SOURCE RECORDS Start Marker

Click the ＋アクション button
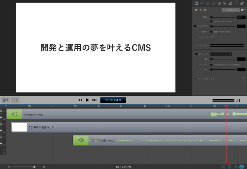This screenshot has height=169, width=247. (231, 10)
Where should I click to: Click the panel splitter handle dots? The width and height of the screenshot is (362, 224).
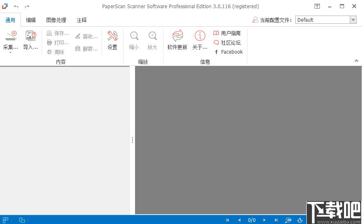(133, 140)
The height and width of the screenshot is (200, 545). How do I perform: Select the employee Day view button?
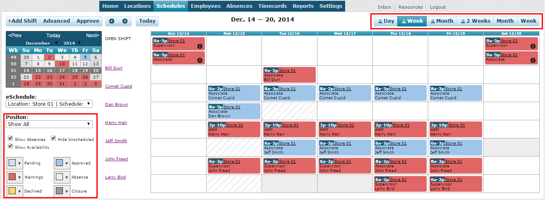pos(386,21)
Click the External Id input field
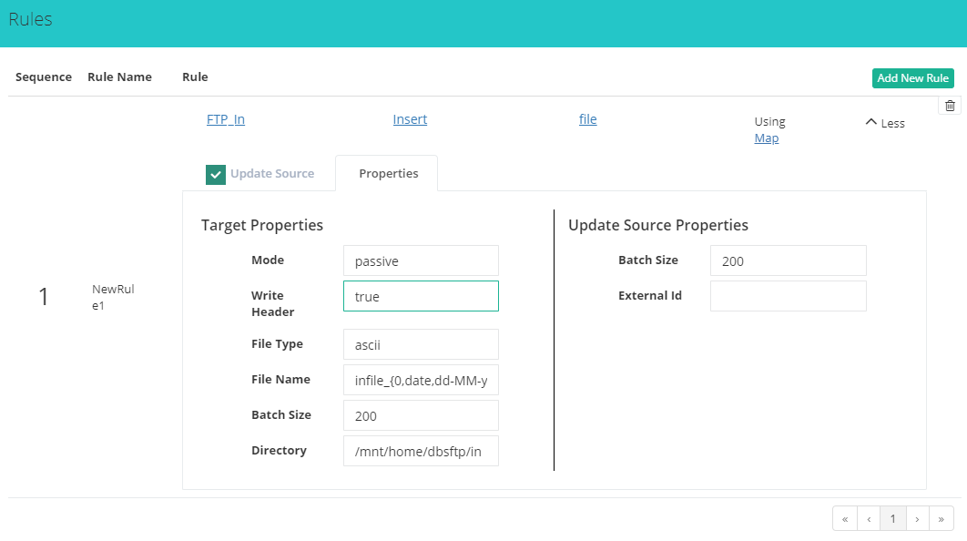This screenshot has width=967, height=541. point(788,296)
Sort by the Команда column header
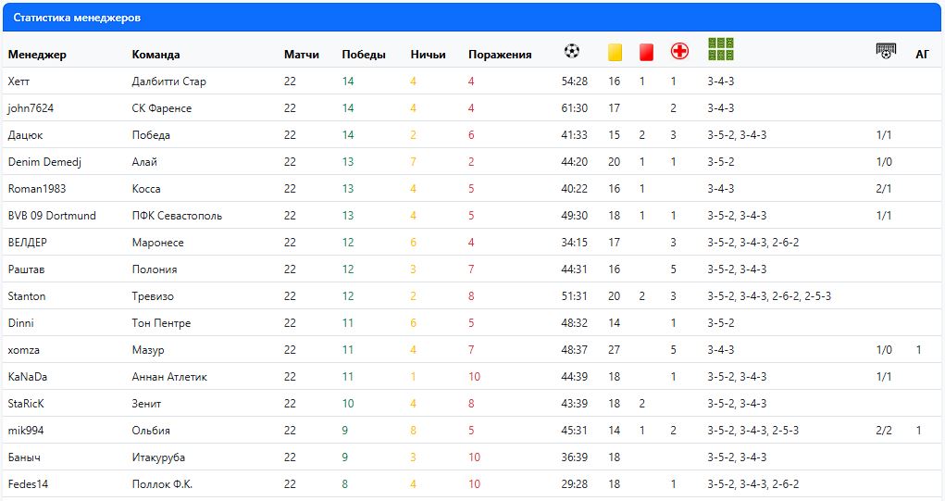The image size is (945, 501). (155, 55)
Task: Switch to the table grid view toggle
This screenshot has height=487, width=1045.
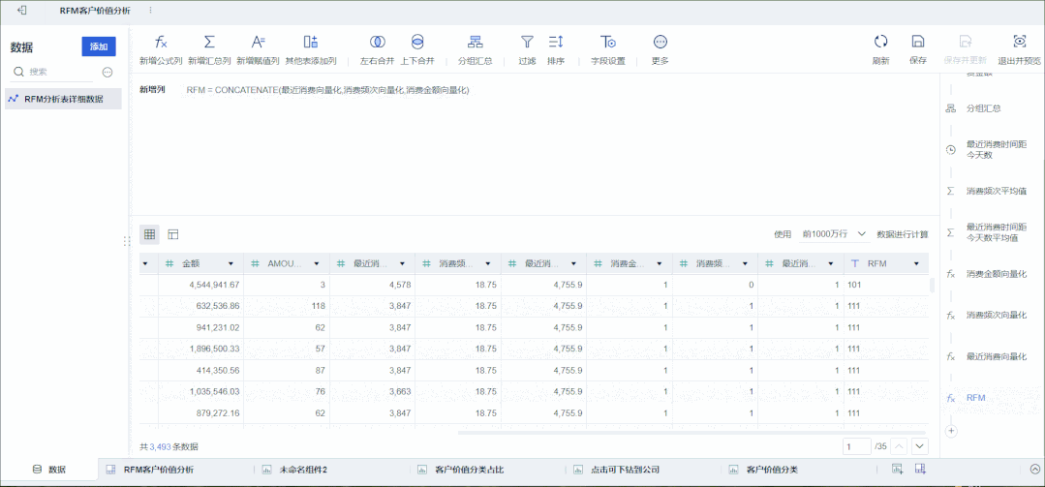Action: click(149, 234)
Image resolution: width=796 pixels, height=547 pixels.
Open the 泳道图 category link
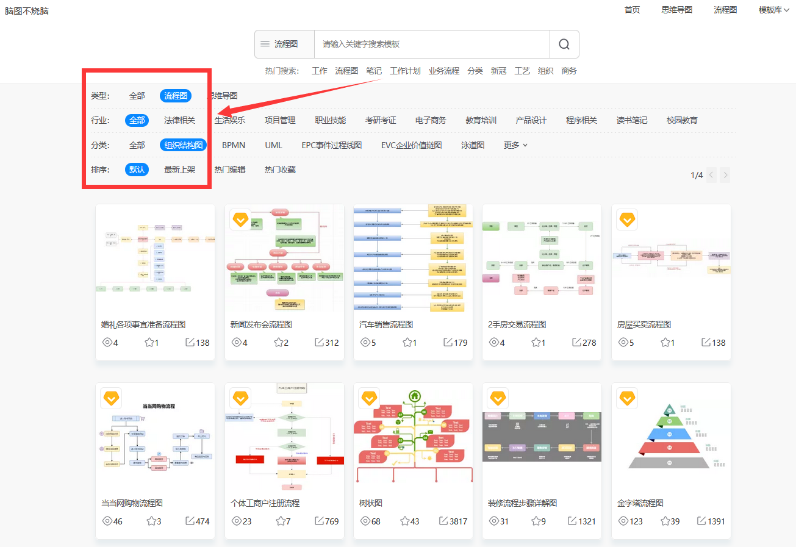pos(472,145)
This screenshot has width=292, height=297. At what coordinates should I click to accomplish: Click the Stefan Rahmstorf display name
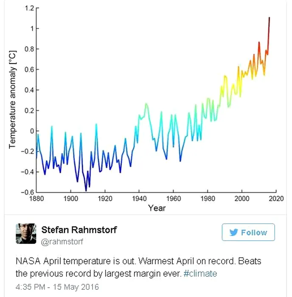coord(79,230)

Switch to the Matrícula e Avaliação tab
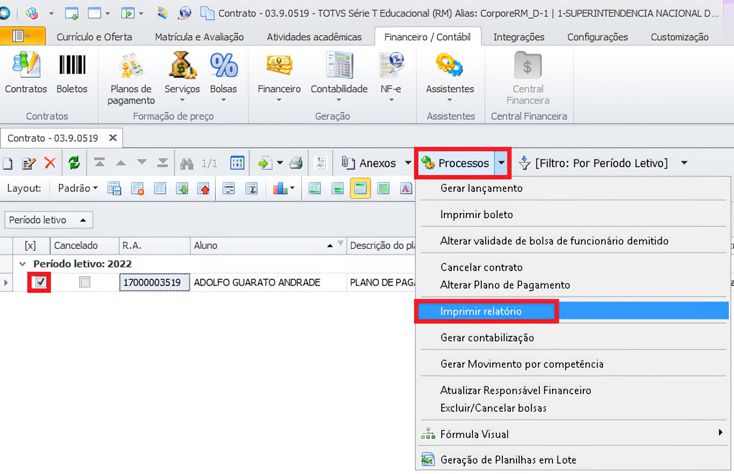199,37
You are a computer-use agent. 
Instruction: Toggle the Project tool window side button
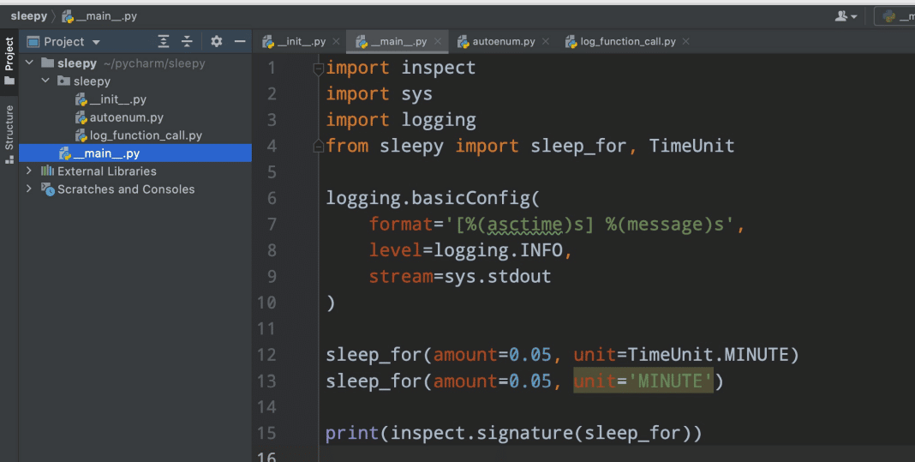pos(9,60)
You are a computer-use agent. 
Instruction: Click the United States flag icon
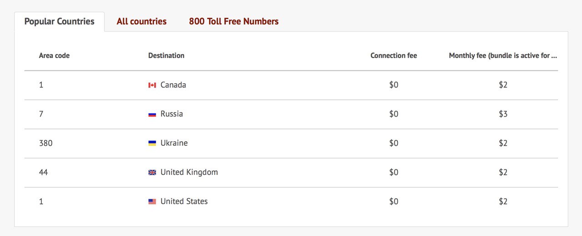tap(152, 202)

SOURCE RECORDS End Marker

[WHAT IS EXPECTED] Beginning with the line with "Image resolution: width=796", repeat the entries above exactly, up to and including the last line, leaving out pictures.

[RESULT FOR THIS EXERCISE]
Image resolution: width=796 pixels, height=547 pixels.
Open the 泳道图 category link
pos(472,145)
This screenshot has width=292, height=297. At what coordinates should I click to accomplish: Click the Stefan Rahmstorf display name
coord(79,230)

Switch to the Matrícula e Avaliação tab
199,37
You are a computer-use agent. 
Instruction: Toggle the Project tool window side button
pos(9,60)
You are a computer-use agent. 
Instruction: Click the United States flag icon
tap(152, 202)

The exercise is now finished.